A part of this shift can be attributed to ideological reasons stemming from environment consciousness. A lot of it though has to do with economic drivers. As a result, a number of alternate consumer communities are emerging, facilitating more collaborate consumption and self-sufficiency. ‘ Events’ too are on an all time rise, especially for apparels and accessories.
The general observation is that buying more and more things seem to be interesting people lesser than ever before. Broadly, people are more interested in experiences – sharing and making memories, taking up unique activities, going on adventures and so on. It looks like we stand at the brink of the post-consumer era. In order to cater to this new ethos, retailers are trying their best to come up with novel, surprising experiences to woo consumers. Cosmetic retailer, Lush has emerged as a benchmark in offering its customers the ultimate in-store experience, be it through its interactive store layout or innovative payment system.

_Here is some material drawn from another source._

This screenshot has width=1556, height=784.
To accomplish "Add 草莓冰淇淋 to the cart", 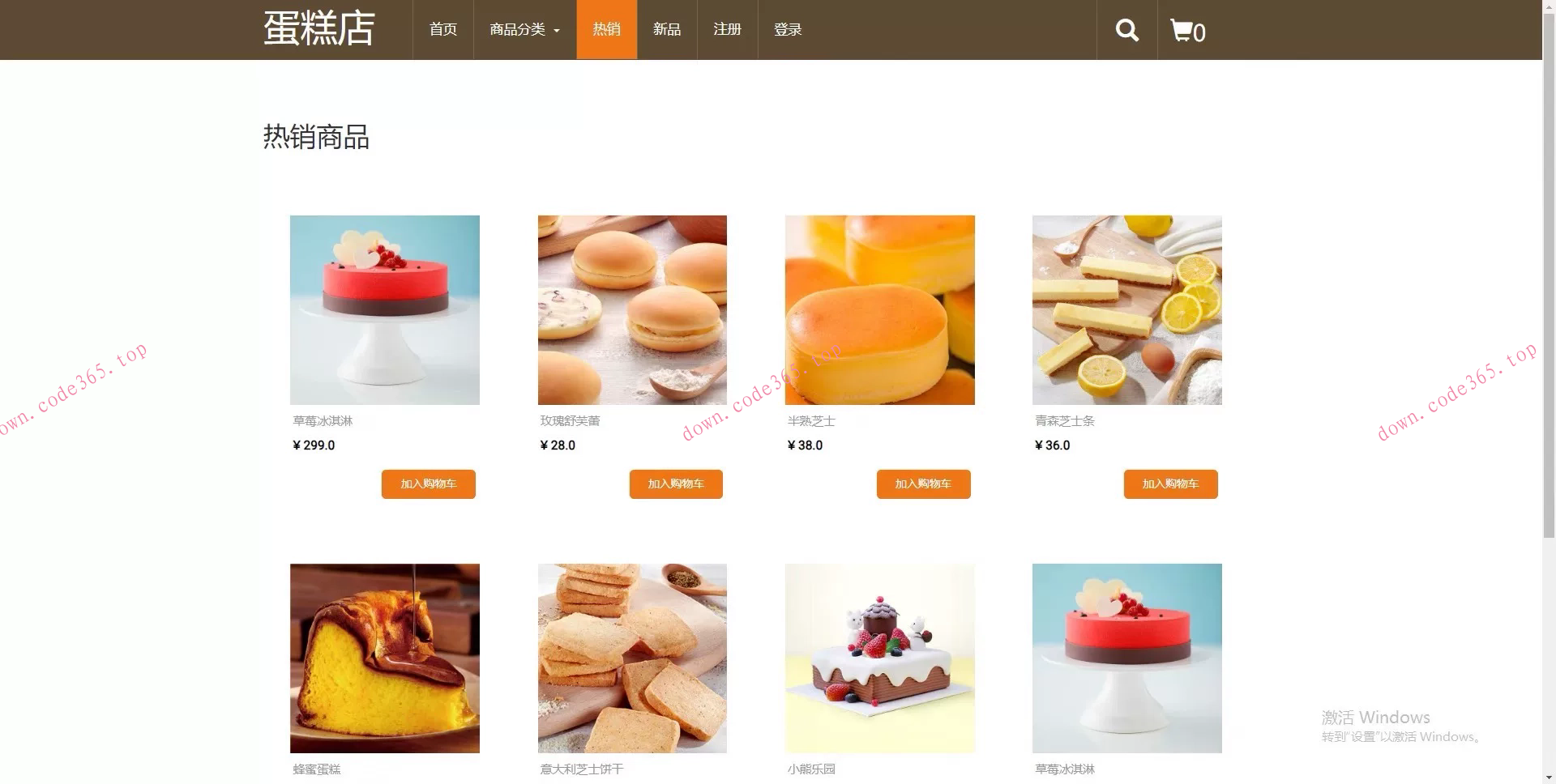I will 429,484.
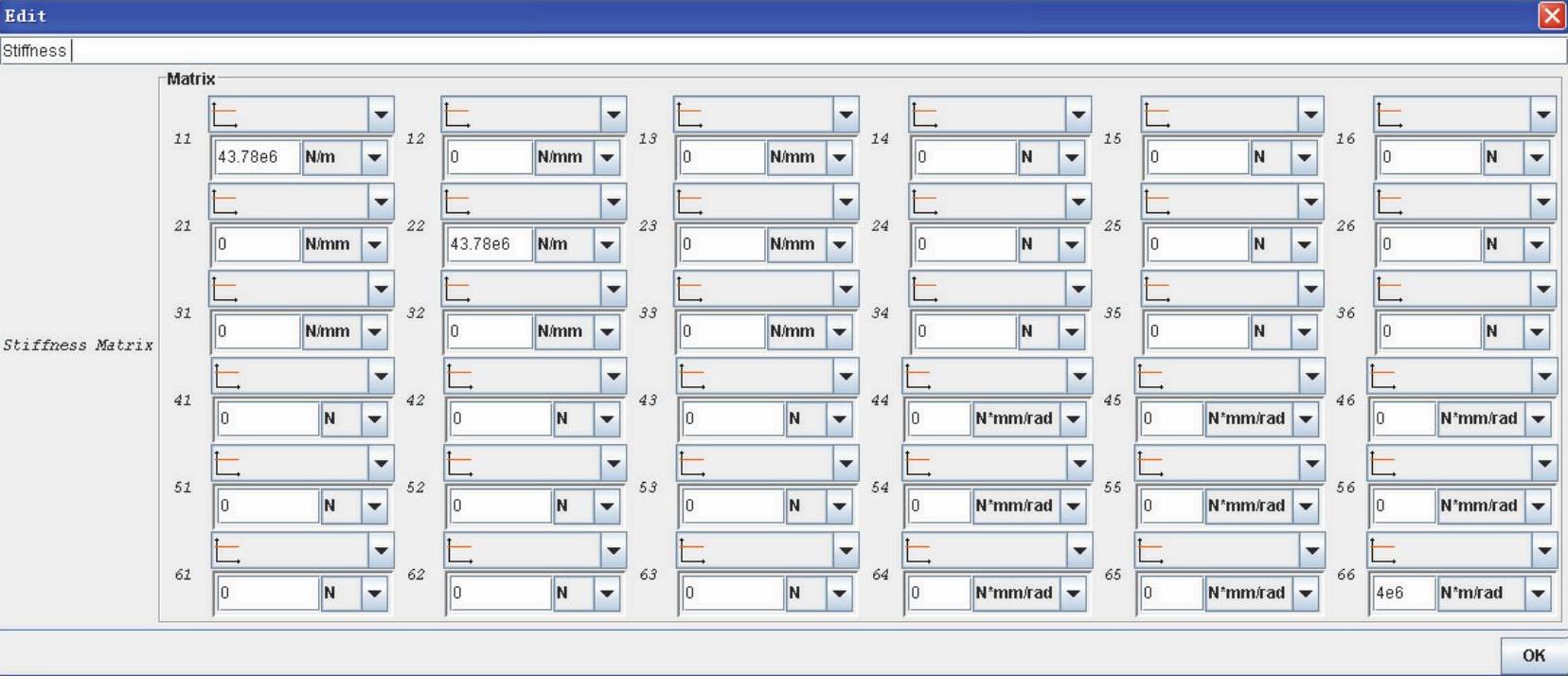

Having said that, experiential marketing might not be the best long-term solution to growing dissent towards consumption. The brands that are likely to survive in the long-run will be those that making genuine offerings enriching consumers’ lives, be it in the form of experiences, services or objects. The emphasis is on building long-term relationships with consumers, offering them a space to find some meaning, even at the cost of foregoing selling in the short run. French beauty brand, Sephora seems to have made a beginning here with its “try-before-you-buy” approach, steering free of hard-sell while offering customers complete autonomy to have “as little or as much personal contact” they want in stores. Other brands are following suit.
As far as economic growth is concerned and declining consumerism’s after-effect on it, that’s a different story altogether.